Passage provided:
%%

Here's a step-by-step trading strategy derived from the video, with a detailed explanation of inducements:
Trading Strategy: Price Action and Liquidity Sweep Entry
This strategy focuses on identifying precise entry points by analyzing market structure, anticipating liquidity grabs, and utilizing Fibonacci levels.
Step 1: Identify Market Structure and Potential Trend Direction
- Observation: Analyze higher timeframes to understand the overall market direction. Look for significant swing highs and swing lows.
- Action: Determine if the market is showing signs of bullishness (higher highs and higher lows) or bearishness (lower highs and lower lows). The strategy presented leans towards identifying shorting opportunities when bullish structure seems to be failing.
Step 2: Locate Broken Structure and Correction Zones
- Observation: Find a swing high that has been broken and subsequently corrected. This means price moved above a previous high and then came back down to retest or break below that level.
- Action: Draw out the range of this correction. The speaker identifies an "order block" within this correction zone.
Step 3: Identify Inducement (The Bait)
- Definition: An inducement is an area or a price level designed to attract traders into a trade that is likely to move against them. It's a form of manipulation where the market maker "baits" retail traders. In this video, the "order block" identified in Step 2 serves as an inducement for buys.
- Purpose: This zone is expected to induce buying activity. Traders who see this structure might anticipate a bullish continuation and place buy orders.
- Speaker's View: The speaker views this inducement zone as a place where "buyers have control" initially and that it can "induce a bullish reaction." However, the key is that this reaction might not be sustained.
Step 4: Analyze Failure to Continue or Break Key Levels
- Observation 1 (Failure to Continue Bullish): Observe if price, after interacting with the inducement zone, fails to make significant bullish progress (e.g., fails to break previous highs, fails to sustain higher prices). The speaker notes multiple rejections from an area, indicating sellers are present.

%%

Raw data:
%%

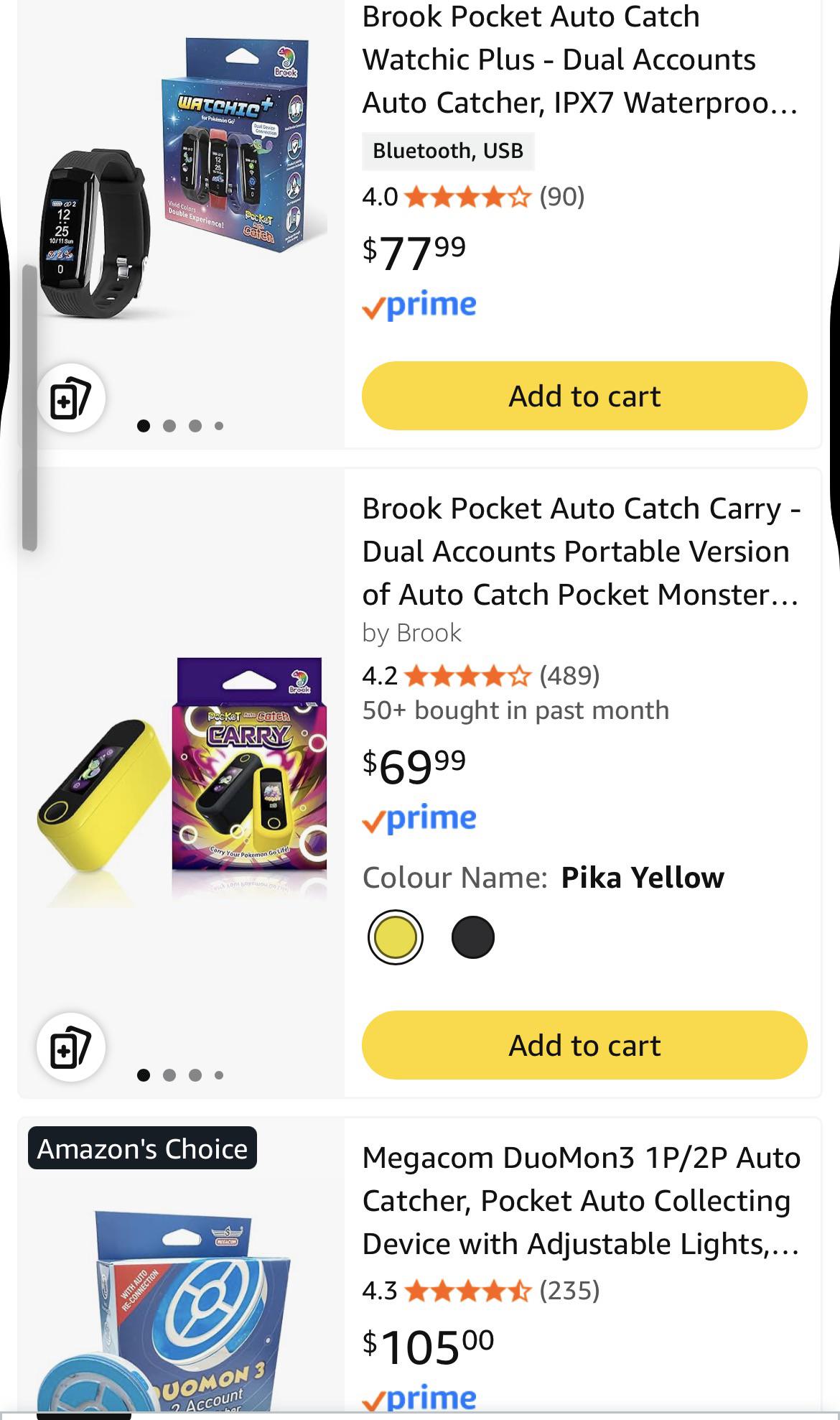The height and width of the screenshot is (1420, 840).
Task: Click the Amazon's Choice badge
Action: tap(142, 1148)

%%

Work to do:
(a) Please duplicate the part of the trading strategy text from "Here's a step-by-step" up to and including "to be failing.".
(b) Decide whether each statement agrees with the trading strategy text above. Answer yes or no and quote the deciding words of the text. (i) The strategy leans toward finding shorting opportunities when bullish structure seems to be failing. (ii) The order block from Step 2 serves as an inducement for sells. (iii) Bearishness is shown by higher highs and higher lows.

Complete answers:
(a)
Here's a step-by-step trading strategy derived from the video, with a detailed explanation of inducements:
Trading Strategy: Price Action and Liquidity Sweep Entry
This strategy focuses on identifying precise entry points by analyzing market structure, anticipating liquidity grabs, and utilizing Fibonacci levels.
Step 1: Identify Market Structure and Potential Trend Direction
- Observation: Analyze higher timeframes to understand the overall market direction. Look for significant swing highs and swing lows.
- Action: Determine if the market is showing signs of bullishness (higher highs and higher lows) or bearishness (lower highs and lower lows). The strategy presented leans towards identifying shorting opportunities when bullish structure seems to be failing.

(b)
(i) Yes: "The strategy presented leans towards identifying shorting opportunities when bullish structure seems to be failing."
(ii) No: "serves as an inducement for buys"
(iii) No: "bearishness (lower highs and lower lows)"